WHAT TO PRODUCE
Please name the two sanitization techniques used in the experiments described in the abstract on sanitized data below.

SELECTED TEXT
▼▼▼

Utility of Knowledge Discovered from Sanitized Data

While much attention has been paid to data sanitization methods with the aim of protecting users’ privacy, far less emphasis has been put to the usefulness of the sanitized data from the view point of knowledge discovery systems. We consider this question and ask whether sanitized data can be used to obtain knowledge that is not defined at the time of the sanitization. We propose a utility function for knowledge discovery algorithms, which quantifies the value of the knowledge from a perspective of users of the knowledge. We then use this utility function to evaluate the usefulness of the extracted knowledge when knowledge building is performed over the original data, and compare it to the case when knowledge building is performed over the sanitized data. Our experiments use an existing cooperative learning model of knowledge discovery and medical data, anonymized and perturbed using two widely known sanitization techniques, called E-differential privacy and k-anonymity. Our experimental results show that although the utility of sanitized data can be drastically reduced and in some cases completely lost, there are cases where the utility can be preserved. This confirms our strategy to look at triples consisting of a utility function, a sanitization mechanism, and a knowledge discovery algorithm that are useful in practice. We categorize a few instances of such triples based on usefulness obtained from experiments over a single database of medical records. We discuss our results and show directions for future work.

▲▲▲

INFORMATION SUPPLIED
▼▼▼

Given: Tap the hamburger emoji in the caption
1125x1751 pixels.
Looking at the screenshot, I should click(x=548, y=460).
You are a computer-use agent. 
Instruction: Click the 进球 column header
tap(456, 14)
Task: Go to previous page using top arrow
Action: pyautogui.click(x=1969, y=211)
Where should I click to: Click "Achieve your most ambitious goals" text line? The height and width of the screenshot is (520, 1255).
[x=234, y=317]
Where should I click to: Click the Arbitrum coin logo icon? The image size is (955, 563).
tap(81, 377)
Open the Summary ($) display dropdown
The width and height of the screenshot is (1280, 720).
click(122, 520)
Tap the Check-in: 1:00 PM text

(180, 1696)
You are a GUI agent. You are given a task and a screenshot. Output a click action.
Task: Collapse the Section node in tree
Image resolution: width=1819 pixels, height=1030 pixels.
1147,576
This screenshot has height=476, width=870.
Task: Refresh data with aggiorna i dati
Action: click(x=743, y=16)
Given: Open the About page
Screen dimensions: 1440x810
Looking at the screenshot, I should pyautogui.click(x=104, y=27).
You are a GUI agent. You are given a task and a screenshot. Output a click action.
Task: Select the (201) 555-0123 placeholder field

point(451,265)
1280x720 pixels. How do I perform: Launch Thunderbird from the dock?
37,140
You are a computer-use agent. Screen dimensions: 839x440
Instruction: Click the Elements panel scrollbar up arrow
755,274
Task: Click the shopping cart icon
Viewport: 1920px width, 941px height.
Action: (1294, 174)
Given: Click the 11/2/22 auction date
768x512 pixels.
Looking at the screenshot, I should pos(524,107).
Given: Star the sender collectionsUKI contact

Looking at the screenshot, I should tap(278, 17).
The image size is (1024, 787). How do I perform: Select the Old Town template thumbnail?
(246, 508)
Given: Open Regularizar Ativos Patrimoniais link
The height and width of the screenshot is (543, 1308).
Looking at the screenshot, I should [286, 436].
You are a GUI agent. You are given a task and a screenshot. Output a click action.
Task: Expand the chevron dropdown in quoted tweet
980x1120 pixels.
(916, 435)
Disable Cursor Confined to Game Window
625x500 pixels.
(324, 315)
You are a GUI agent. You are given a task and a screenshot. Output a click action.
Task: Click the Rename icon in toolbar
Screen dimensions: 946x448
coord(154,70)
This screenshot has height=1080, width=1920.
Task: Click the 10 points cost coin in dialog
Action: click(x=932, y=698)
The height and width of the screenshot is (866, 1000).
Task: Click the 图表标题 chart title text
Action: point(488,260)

▲▲▲

RESULT OF THIS TASK
E-differential privacy and k-anonymity.